The GDPR foresees an extensive interaction of the regulatory statutory framework, private contracts, standard contract clauses, and codes of conducts:
 GDPR: The complex and extensive text of the GDPR is the mandatory legal basis, which has to be understood by SMEs in order to be applied correctly.

  • Contracts between a company (controller) and an affected person (data subject): Processing of personal data requires a written agreement, using clear and plain language (Art. 7).
  • Contracts between a company (controller) and a subcontractor (processor): Processing requires written agreements between the controller and the processor (Art. 28).
  • Contracts between a subcontractor (processor) and another subcontractor (processor): Another written agreement is required as well as the authorisation of the company (controller) (Art. 28)
  • Standard clauses: Supervisory authorities may adopt and suggest standard contractual clauses to SMEs (which should be ideally used by companies for compliance) (Art. 28).
  • Data processing register: Controllers and processors alike have to maintain written data processing registers, documenting their activities (Art. 30).
  • Additional Union and Member State provisions: Companies have to monitor compliance with the GDPR and “other Union or Member State data protection provisions” (Art. 39).
  • Policies of controllers and processors: Companies have to monitor compliance with policies of controllers and processors (Art. 39)
  • Codes of conduct: Companies have to monitor codes of conduct provided by the Member States, the supervisory authorities, the Board under the GDPR and the EU Commission for an appropriate application of the GDPR.
  • Judgements by the Member States and the European Court of Justice: Companies have to monitor judgements related to data processing, not only on a European level, but also on a national level.
  • Other legislation referring to the GDPR: Data protection is not subject to the GDPR alone.

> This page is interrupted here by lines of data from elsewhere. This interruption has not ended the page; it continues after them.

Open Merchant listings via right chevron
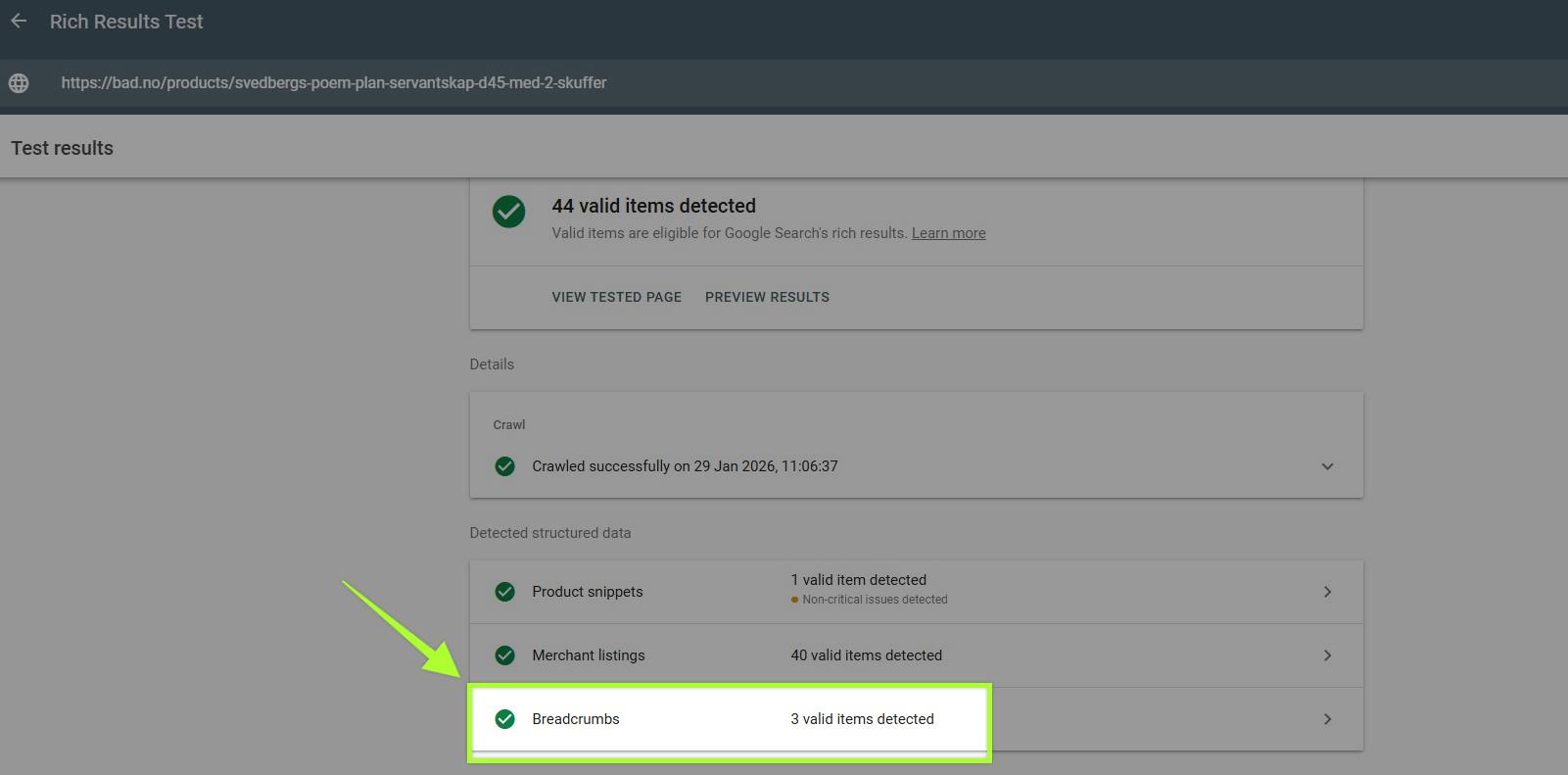The width and height of the screenshot is (1568, 775). [x=1327, y=655]
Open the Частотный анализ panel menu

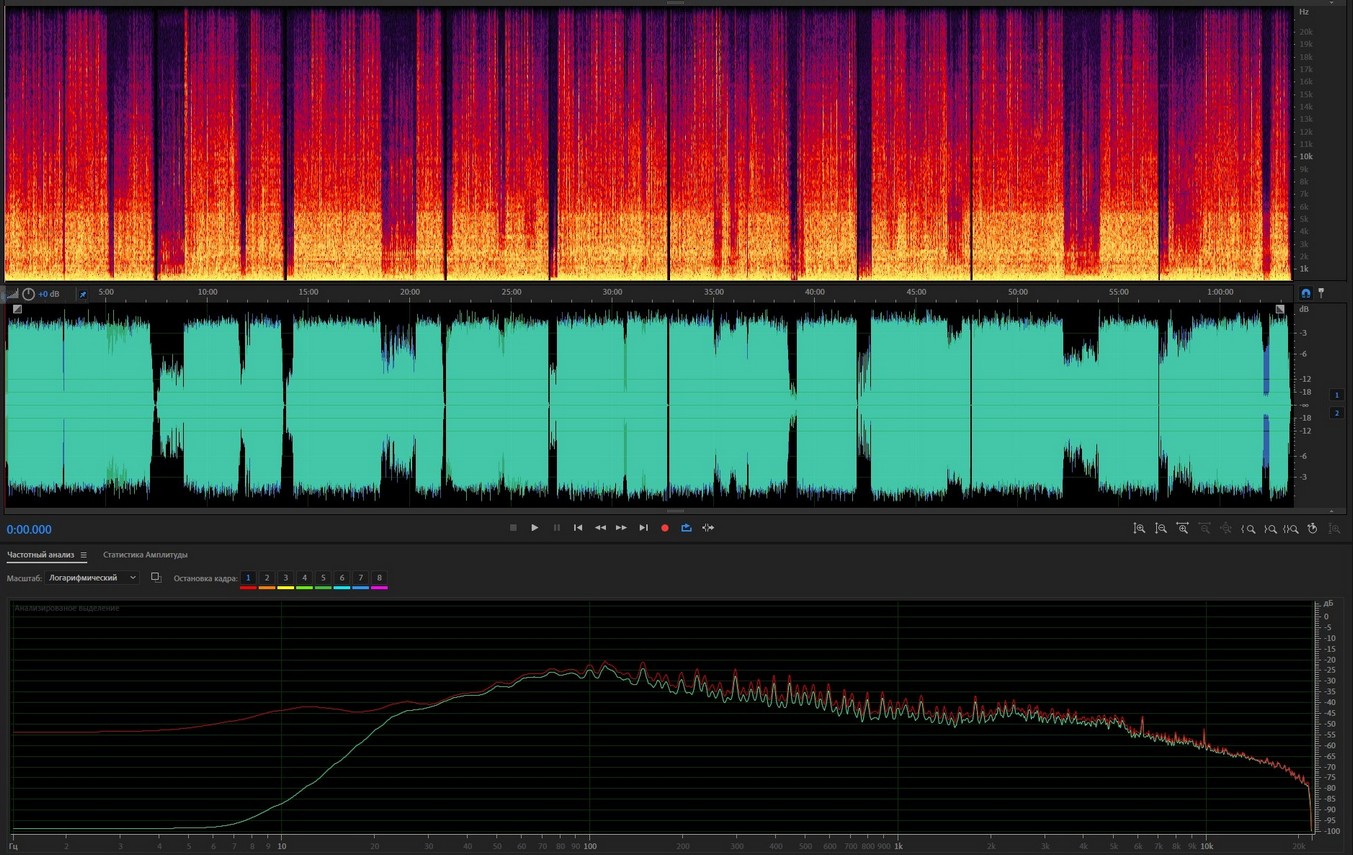tap(84, 555)
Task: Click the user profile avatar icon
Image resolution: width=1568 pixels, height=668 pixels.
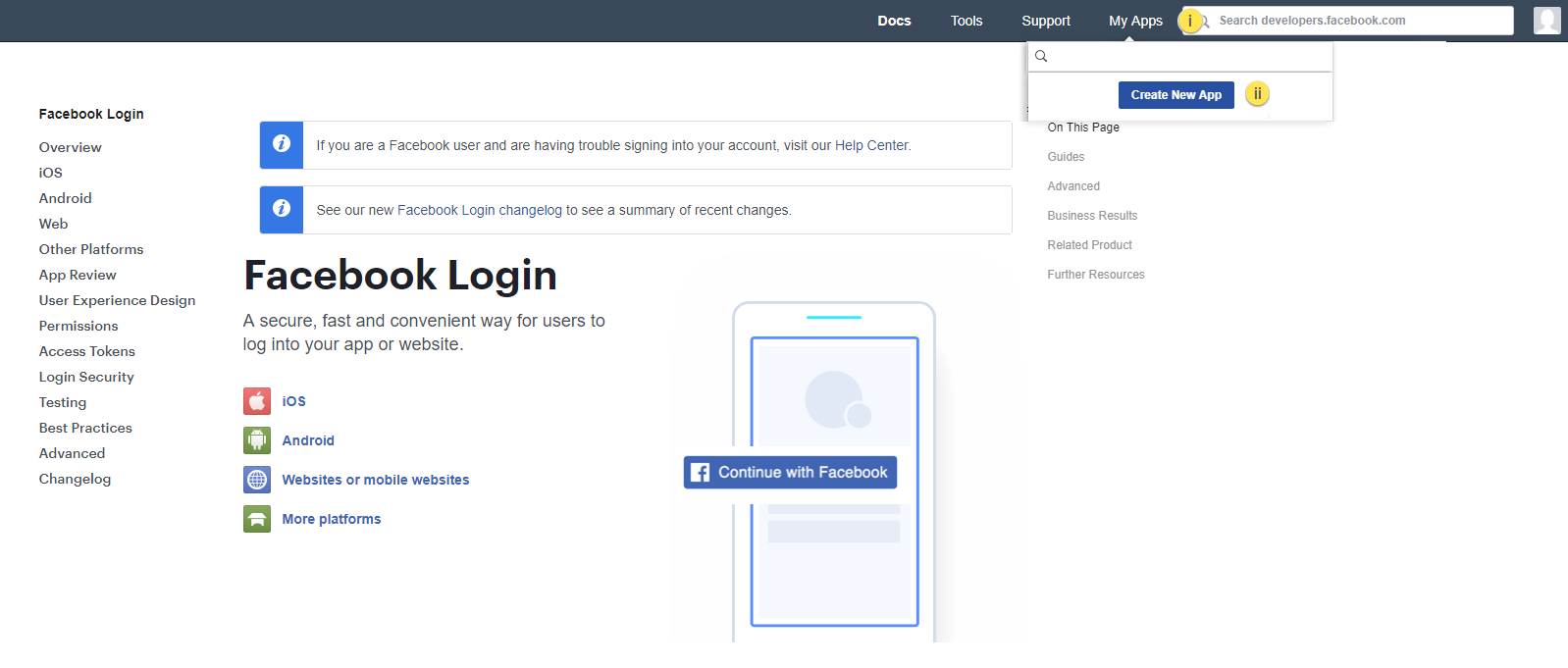Action: point(1546,21)
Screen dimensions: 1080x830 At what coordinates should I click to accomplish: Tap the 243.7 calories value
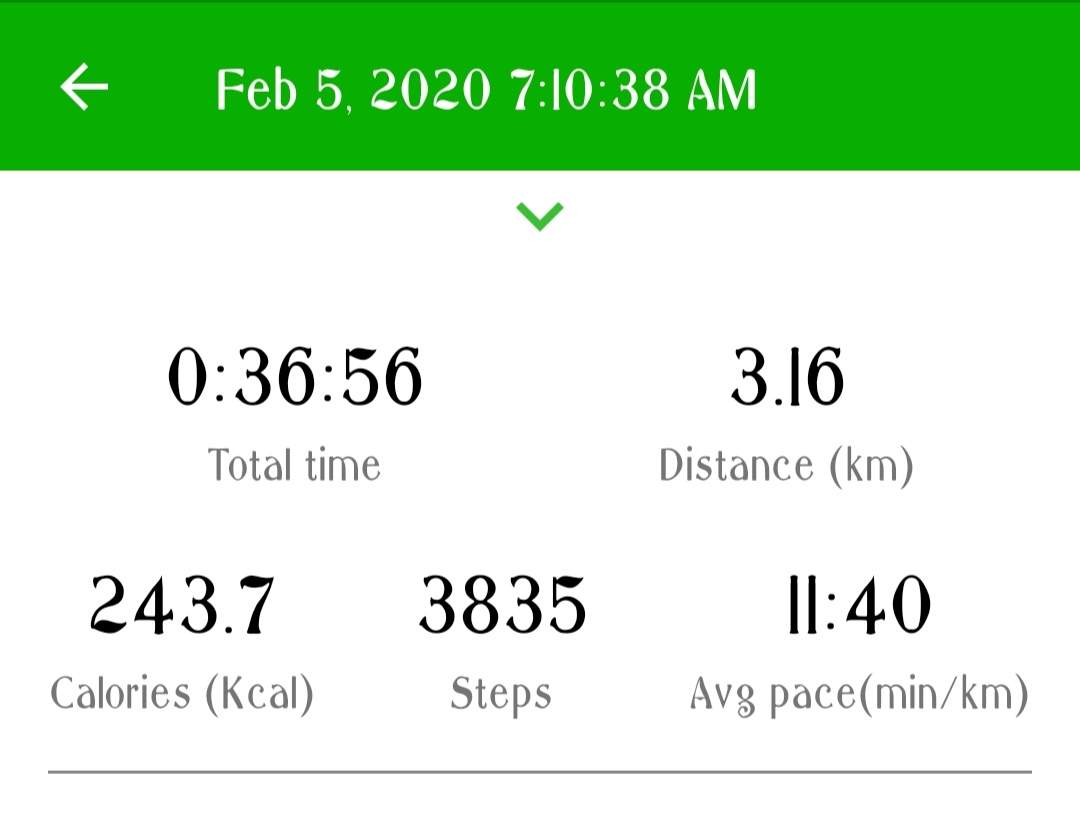tap(182, 606)
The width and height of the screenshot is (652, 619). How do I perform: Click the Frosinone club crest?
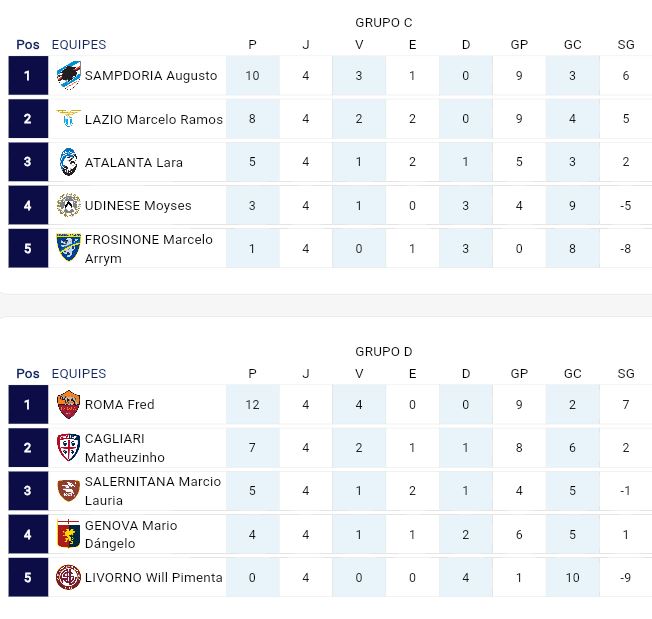[x=69, y=248]
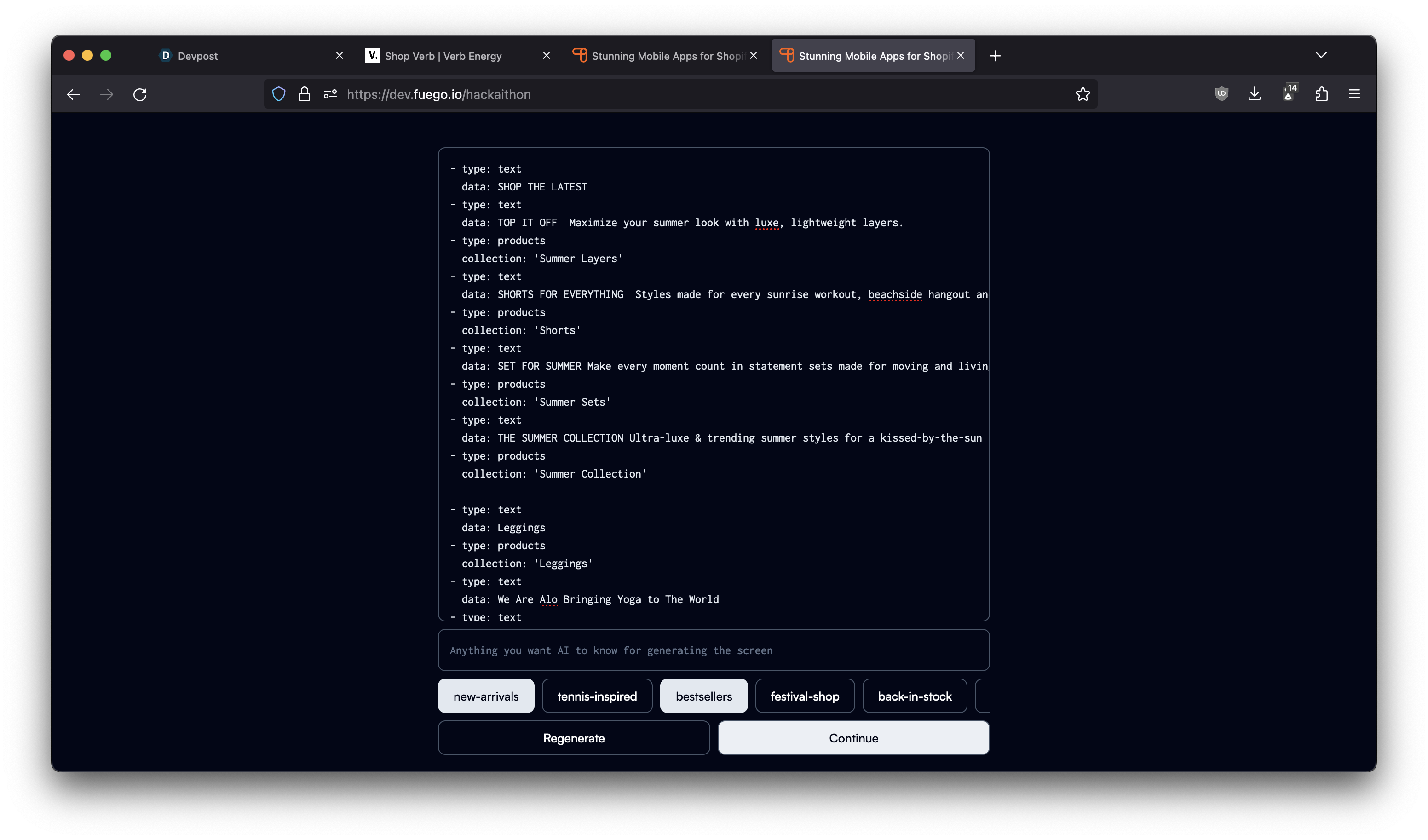This screenshot has width=1428, height=840.
Task: Open a new browser tab
Action: 995,56
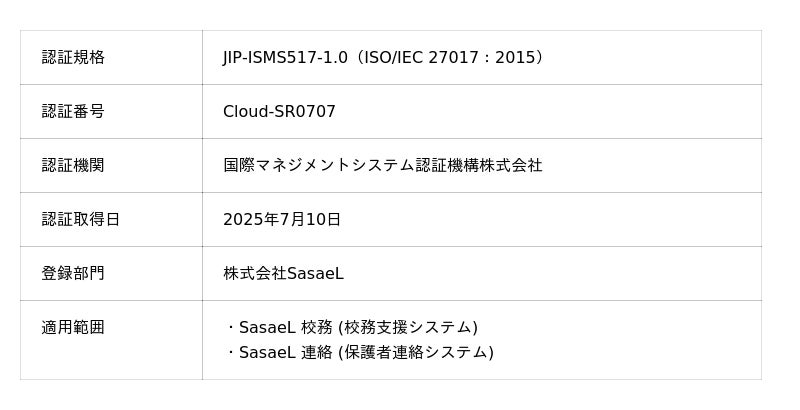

A growing number of other national and European provisions (regulations, directives, national acts, etc.) refer to the GDPR (or currently to the Data Protection Directive). Such referring provisions have to be monitored by companies as well, depending on the business they are doing.

Consequently, this will result in a high number of data protection related legal documents and texts. Such texts may be public (GDPR, Member State provisions, codes of conduct, standard clauses, published companies’ data protection policies), shared (contracts) or closed/internal (internal policies). In any case, it will be a challenge for companies (especially for SMEs with limited legal resources) to monitor the regulatory legal framework, their private commitment and their compliance with such data processing obligations.

Objectives and proposed solution

The objective of this business case is to enhance compliance with data protection obligations through automation, thus reducing costs, corporate risks and personal risks. The prototype created in Lynx will actively monitor and analyse data processing related legal documents:

  • Public regulatory data protection framework (including data protection legislation and case law from the EU and Member States, public provisions and suggestions by authorities, etc.)
  • Private data processing contracts (including contracts between controllers/data subjects/processors, data processing policies of companies, general contracts which may include data processing clauses)

The system will actively inform companies, persons in charge (directors, managers, data protection officers, etc.) or the company’s lawyer(s) about whenever there is a change in relevant legislation, case law, or in contractual obligations (with data subjects or processors) that affects a company’s data protection obligations, even across different jurisdictions and languages (see Recommendation and Alert Service in Section 1.3.5). In addition, Lynx will support interlinking between these legal texts (see Linking Service). Also, the system will be able to identify (standard) data processing clauses in general contracts (see also Extraction and Semantic Annotation Services).
In order to reach this objective, Lynx will:

  • (i) create an initial knowledge base around data protection by manually and automatically collecting possibly relevant documents;
  • (ii) provide surveying algorithms to automatically enlarge the knowledge base with new relevant documents from sources like Eur-Lex, BOE, etc.;
  • (iii) provide algorithms using interlinked terminologies to automatically link the knowledge base documents to other documents within or outside the knowledge base; a legal knowledge graph will be built as result of this activity;
  • (iv) offer a web interface to search, browse and comment the documents in the legal knowledge graph. Lynx will feed into the existing openlaws.com platform, operated by OLS.

The platform to be developed will differ from existing legal document repositories in several aspects: (i) the comprehensive collection of relevant data protection documents; (ii) the inter-linking of legislation, case law, public documents and private contracts, and policies; (iii) the inclusion of references relevant to multiple jurisdictions (EU, AT, DE, ES, IT) and languages.